I went upstairs to my room to do work like I do every Saturday. My aunt invaded my room to put some clothes away, “You know the radio says that if you do well in school, get a high SAT score, and a high GPA, you can get into UCLA. They said UCLA is a great school.”
“Who are they?”
“The radio show hosts,” she folded and dropped the socks into my drawer like an airplane would drop a bomb on a city.
“The radio seems to be talking a lot about teenagers like me nowadays, eh? How many times do I have to tell you that I don’t want to go to UCLA, anyway? I want to enter UC Irvine because of their creative writing program.”
“Pfft, writing? You think that’ll get you money.”
“Money? I’m not worrying about money, because I know if I follow my passion that the money will come.”
“The radio told me that—”
“The radio told you this, the radio told you that. I’m sick and tired of that creepy radio, anyway. Since you got it last week, I’ve been getting the chills.”
She dropped the last bomb into my sock drawer and retreated to the kitchen.
I tapped away at the keys until my cousin rang the doorbell. He had just come from
I gave him a big bear hug. “Saimon, how are you?”
“Good, good,” he slapped a smile on his face after seeing me.

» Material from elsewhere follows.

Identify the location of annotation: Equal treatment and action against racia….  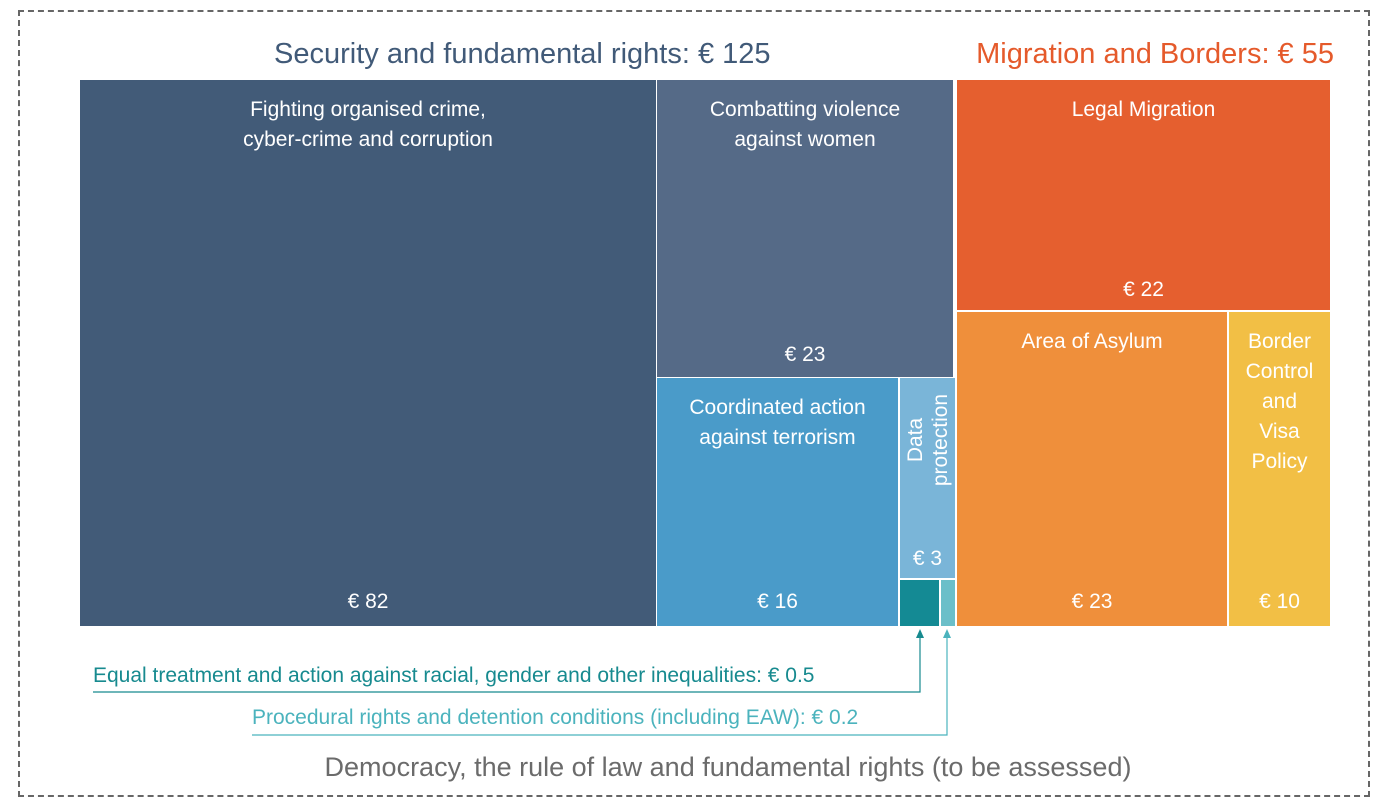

We both walked into the kitchen, where our ears were collided with noise. The radio was blasted and spoke a language I have yet to understand, Farsi. The radio and this program was the source of all of Clara’s “information.” I looked at Saimon and knew he understood Farsi, as well. So, I decided to put Clara’s radio information to the test.
Saimon and I sat down. I grabbed a napkin and a pen that was already on the table and started scribbling down fast. We both listened to the muffled, static-filled voices of the announcers on the radio show. I translated whatever I could understand in the fast jumble of incoherent words, but in English. A rough translation.
“Saimon, what does this say?”
“Well this word, khaza, means food,” he pointed.
“Just read them all,” I handed him the napkin.
“Bahoosh is smart. Madrase is school. Sabet cardam means proven. And pzeshg is a doctor.”
“Food. Smart. School. Proven. Doctor.”
I sat there amazed that Clara was telling the truth about the radio show. She came to the room. “Hi, Saimon! How are you?”
“Fine, fine,” he went up to hug her.
I sat there frozen in thought with the napkin in my hand.
“Vatche, do you want anything to eat?”
I sat there in silence for a moment. I crumpled the translated words in my hand. I felt the ink rub against my fingertips like blood. I felt the bitter taste in my mouth. Defeat.